Angel's Share Title
Havana Club Añejo Blanco
When an established and well known rum company like Bacardi releases a rum line that shares the name of an established global brand you know there is more to the story. Havana Club Añejo Blanco was released to the U.S. market in 2016 and is reported in the press documents to be based on a recipe that the Arechabala family used in 1934 to create the original Cuban Havana Club product until their rum company was nationalized by Fidel Castro’s regime in 1960. When the family fled Cuba and went into exile, they took the formula with them.
What we see on the shelves in the United States is Bacardi’s rendition of that product after they purchased the recipe from the Arechabala family in 1994. In my opinion, this is one more salvo in their ongoing battle with the Cuban government and Pernod Ricard in their decades spanning trademark war.
The rum in the bottle is distilled in Puerto Rico and aged for one year in used American white oak Bourbon barrels. It is blended and aged in oak for an additional two months before being filtered and bottled at 40% ABV.
Appearance
The bottle has a black and silver label with bold text that can easily be spotted on the shelves. The liquid is crystal clear in the bottle and glass, showing the level of filtration we are used to seeing with all Bacardi products.
Nose
The aroma of the rum leads with turbinado sugar, vanilla, with a touch of citrus before the alcohol note dominates the profile.
Palate
Sipping the rum delivers a swirl of sugary vanilla, pineapple, raisins and lime notes. As these settle some light mineral notes of salt, sulfur laced char, and raw alcohol take over and meld with the other flavors in a long finish.
Review
The notes in the rum are combative when sipping neat, but proved serviceable and docile in both a Cuba Libre and Daiquiri Cocktails.

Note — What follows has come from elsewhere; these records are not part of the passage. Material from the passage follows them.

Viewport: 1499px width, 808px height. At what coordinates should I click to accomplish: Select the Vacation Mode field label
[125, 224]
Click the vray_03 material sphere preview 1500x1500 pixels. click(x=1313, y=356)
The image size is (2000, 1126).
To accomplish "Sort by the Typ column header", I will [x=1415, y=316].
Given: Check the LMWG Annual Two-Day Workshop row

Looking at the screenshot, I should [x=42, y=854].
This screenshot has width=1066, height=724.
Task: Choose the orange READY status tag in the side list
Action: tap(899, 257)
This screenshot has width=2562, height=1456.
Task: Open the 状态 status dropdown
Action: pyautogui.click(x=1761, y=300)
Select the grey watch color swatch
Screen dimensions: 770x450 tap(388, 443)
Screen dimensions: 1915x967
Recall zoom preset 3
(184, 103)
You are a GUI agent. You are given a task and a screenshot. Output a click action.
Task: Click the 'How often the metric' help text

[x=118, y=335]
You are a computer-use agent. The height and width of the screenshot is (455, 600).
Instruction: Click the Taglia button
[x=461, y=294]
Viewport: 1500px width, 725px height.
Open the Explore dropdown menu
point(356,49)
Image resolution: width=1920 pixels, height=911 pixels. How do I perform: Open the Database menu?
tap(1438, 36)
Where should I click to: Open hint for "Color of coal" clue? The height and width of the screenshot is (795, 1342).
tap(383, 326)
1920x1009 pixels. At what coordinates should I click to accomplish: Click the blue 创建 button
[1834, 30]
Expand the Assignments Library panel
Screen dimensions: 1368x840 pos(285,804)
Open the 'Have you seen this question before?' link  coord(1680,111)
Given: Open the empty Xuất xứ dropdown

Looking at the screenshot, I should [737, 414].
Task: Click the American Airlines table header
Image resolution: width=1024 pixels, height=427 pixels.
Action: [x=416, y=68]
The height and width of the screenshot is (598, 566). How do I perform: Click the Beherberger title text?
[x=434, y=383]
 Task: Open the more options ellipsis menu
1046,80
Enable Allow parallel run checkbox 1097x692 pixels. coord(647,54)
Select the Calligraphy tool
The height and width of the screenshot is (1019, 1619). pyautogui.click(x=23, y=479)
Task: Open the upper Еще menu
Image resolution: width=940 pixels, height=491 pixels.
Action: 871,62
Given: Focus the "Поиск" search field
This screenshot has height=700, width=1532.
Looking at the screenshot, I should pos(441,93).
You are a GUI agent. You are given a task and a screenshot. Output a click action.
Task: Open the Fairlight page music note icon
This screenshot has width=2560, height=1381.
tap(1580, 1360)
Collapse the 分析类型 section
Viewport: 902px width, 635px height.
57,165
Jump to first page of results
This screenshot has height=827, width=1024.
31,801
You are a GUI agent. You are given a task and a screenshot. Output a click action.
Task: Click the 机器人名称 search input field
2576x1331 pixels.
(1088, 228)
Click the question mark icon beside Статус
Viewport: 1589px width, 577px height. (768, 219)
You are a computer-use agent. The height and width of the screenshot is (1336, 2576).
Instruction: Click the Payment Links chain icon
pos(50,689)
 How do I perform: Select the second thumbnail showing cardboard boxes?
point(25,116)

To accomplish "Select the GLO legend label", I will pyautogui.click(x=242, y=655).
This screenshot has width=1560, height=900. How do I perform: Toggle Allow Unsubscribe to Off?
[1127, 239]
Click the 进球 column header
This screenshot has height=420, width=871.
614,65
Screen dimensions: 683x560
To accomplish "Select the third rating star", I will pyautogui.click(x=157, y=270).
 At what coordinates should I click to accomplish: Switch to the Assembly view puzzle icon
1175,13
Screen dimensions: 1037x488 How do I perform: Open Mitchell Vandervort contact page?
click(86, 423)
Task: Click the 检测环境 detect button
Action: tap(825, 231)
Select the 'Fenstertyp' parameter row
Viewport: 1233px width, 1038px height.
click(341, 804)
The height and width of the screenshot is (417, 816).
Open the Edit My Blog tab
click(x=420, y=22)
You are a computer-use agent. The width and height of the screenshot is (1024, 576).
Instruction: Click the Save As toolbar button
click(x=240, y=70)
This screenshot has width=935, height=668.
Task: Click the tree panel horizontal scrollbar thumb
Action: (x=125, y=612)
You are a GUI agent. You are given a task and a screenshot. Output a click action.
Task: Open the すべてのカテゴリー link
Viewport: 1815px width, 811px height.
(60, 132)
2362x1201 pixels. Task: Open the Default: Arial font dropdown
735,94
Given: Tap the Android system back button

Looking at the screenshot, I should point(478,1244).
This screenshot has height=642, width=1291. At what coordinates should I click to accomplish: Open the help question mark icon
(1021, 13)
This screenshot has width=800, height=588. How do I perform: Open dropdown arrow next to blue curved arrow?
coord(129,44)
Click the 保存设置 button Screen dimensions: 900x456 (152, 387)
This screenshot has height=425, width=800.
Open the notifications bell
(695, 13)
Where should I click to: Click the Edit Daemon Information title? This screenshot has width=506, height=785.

Found only in the United States as it would be in violation of the Global Trademark of the Cuban Havana Club product; this rum comes up short compared to Bacardi select, the next closest product in the Bacardi portfolio.
For me the purchase and exploration of this product was one born of curiosity and now that the work has been done really have no interest in revisiting it as there are better products in the market with which to make cocktails.